Miniature pancreas grown using new 3D method

London: Researchers have successfully developed an innovative 3D method to grow miniature pancreas from progenitor cells.

The method offers huge long term potential in producing miniature human pancreas from human stem cells. These human miniature organs would be valuable as models to test new drugs faster and effectively and without the use of animal models.

Scientists from the University of Copenhagen have developed a three-dimensional culture method which enables the efficient expansion of pancreatic cells. It allows the cell material from mice to grow vividly in picturesque tree-like structures.

"The new method allows the cell material to take a three-dimensional shape enabling them to multiply more freely," said Anne Grapin-Botton at the Danish Stem Cell Centre.

The cells do not thrive and develop if they are alone, and a minimum of four pancreatic cells close together is required for subsequent organoid development.

"We found that the cells of the pancreas develop better in a gel in three-dimensions than when they are attached and flattened at the bottom of a culture plate," said Grapin-Botton.

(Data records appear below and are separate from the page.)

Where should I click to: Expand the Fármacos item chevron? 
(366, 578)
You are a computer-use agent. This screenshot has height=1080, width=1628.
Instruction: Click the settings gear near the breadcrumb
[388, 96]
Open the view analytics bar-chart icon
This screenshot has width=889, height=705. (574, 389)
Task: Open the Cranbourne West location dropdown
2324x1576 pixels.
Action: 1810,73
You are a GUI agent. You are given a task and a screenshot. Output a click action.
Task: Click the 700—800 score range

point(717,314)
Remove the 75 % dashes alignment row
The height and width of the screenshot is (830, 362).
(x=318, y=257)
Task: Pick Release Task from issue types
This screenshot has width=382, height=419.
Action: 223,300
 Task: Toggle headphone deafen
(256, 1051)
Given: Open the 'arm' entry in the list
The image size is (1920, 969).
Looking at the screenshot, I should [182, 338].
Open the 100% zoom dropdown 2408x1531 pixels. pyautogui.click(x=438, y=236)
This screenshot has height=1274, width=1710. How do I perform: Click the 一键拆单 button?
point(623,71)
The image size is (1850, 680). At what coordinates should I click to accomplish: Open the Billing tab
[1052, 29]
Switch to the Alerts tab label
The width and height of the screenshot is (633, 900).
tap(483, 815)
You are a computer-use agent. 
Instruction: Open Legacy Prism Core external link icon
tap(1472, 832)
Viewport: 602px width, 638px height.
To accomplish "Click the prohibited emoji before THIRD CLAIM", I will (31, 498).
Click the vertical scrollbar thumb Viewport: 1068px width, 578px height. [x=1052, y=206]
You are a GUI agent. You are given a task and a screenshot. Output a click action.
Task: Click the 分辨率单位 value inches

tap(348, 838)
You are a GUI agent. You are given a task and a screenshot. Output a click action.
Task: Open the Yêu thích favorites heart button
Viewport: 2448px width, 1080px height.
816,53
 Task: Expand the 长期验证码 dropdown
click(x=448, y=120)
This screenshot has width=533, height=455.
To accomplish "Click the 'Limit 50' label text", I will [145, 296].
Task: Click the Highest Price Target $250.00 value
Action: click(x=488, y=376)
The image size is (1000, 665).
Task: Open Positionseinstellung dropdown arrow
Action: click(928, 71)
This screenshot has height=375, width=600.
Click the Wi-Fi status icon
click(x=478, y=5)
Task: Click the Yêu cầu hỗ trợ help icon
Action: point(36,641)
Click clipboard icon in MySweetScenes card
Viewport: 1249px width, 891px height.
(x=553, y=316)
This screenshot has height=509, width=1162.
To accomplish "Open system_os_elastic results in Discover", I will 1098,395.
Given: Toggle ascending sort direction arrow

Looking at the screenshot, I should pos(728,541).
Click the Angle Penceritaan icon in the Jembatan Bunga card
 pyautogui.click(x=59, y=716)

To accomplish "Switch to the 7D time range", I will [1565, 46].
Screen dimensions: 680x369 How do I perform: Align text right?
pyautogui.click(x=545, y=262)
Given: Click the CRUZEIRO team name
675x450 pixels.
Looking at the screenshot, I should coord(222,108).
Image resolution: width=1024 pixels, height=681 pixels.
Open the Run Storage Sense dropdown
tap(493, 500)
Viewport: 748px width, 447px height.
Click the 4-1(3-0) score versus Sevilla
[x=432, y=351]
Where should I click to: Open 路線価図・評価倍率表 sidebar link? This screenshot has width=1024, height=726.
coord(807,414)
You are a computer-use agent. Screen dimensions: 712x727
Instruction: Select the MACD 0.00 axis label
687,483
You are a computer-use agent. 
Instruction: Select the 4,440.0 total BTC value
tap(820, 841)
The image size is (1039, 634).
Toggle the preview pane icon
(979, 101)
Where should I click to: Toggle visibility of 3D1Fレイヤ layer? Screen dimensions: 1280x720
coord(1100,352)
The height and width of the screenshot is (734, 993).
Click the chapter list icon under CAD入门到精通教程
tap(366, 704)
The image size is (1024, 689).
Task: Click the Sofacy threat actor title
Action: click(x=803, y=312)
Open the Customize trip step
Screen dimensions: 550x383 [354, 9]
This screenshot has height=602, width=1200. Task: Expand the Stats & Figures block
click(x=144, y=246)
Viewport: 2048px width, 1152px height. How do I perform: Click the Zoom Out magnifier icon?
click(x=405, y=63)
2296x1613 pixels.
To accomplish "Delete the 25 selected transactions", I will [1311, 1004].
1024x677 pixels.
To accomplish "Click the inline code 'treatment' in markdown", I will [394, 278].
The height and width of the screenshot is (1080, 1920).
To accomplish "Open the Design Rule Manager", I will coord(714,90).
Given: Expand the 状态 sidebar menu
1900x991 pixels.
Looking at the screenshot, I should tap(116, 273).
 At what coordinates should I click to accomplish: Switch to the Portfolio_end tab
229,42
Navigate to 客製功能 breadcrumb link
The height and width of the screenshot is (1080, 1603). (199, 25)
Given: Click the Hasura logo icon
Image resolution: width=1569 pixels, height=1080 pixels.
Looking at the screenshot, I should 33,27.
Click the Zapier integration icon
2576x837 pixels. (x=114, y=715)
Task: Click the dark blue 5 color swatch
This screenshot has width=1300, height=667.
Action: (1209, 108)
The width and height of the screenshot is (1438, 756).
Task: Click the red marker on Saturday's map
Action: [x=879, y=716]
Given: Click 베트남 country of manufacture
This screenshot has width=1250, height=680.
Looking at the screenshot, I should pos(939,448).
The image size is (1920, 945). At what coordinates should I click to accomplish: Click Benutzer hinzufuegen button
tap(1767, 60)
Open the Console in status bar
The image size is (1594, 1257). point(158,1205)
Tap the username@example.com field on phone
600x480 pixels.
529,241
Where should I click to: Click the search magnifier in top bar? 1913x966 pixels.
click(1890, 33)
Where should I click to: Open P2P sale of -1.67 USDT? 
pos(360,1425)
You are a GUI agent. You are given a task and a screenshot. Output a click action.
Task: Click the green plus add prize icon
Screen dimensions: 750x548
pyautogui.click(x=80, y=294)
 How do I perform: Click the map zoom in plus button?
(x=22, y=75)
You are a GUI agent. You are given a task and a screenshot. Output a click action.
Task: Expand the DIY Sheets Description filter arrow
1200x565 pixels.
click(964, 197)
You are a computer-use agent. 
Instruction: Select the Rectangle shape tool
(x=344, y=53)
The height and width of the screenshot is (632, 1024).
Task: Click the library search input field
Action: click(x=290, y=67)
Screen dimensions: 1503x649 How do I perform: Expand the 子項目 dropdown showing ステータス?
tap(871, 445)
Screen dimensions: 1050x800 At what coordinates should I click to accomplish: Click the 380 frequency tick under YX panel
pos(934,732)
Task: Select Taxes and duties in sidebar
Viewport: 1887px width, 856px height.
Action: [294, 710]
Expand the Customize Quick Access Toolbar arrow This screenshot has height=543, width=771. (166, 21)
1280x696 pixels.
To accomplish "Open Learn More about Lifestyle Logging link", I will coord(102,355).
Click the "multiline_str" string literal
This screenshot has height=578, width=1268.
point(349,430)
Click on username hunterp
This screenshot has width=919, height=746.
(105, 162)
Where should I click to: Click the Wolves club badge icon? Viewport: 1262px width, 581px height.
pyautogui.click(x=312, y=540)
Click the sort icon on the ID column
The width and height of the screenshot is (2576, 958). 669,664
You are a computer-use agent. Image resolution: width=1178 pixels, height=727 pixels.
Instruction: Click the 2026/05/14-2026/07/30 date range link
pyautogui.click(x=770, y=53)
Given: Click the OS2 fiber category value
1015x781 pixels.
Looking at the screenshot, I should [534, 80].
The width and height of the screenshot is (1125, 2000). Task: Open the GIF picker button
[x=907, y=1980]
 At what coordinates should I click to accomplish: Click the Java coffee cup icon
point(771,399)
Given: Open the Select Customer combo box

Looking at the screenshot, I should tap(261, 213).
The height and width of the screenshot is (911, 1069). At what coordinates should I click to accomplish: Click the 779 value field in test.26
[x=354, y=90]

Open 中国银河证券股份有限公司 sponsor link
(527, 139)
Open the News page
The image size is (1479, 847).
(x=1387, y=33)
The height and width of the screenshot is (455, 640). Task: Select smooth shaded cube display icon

"Under optimal conditions, the initial clusters of a few cells have proliferated into 40,000 cells within a week. After growing a lot, they transform into cells that make either digestive enzymes or hormones like insulin and they self-organise into branched pancreatic organoids that are amazingly similar to the pancreas," she added.

Researchers plan to use this model to help fight against diabetes. An effective cellular therapy for diabetes is dependent on the production of sufficient quantities of functional beta-cells.

Recent studies have enabled the production of pancreatic precursors but efforts to expand these cells and differentiate them into insulin-producing beta-cells have proved a challenge.

"We think this is an important step towards the production of cells for diabetes therapy, both to produce mini-organs for drug testing and insulin-producing cells as spare parts," Grapin-Botton said.

"We show that the pancreatic cells care not only about how you feed them but need to be grown in the right physical environment. We are now trying to adapt this method to human stem cells," she said.

The research is published in the scientific journal Development.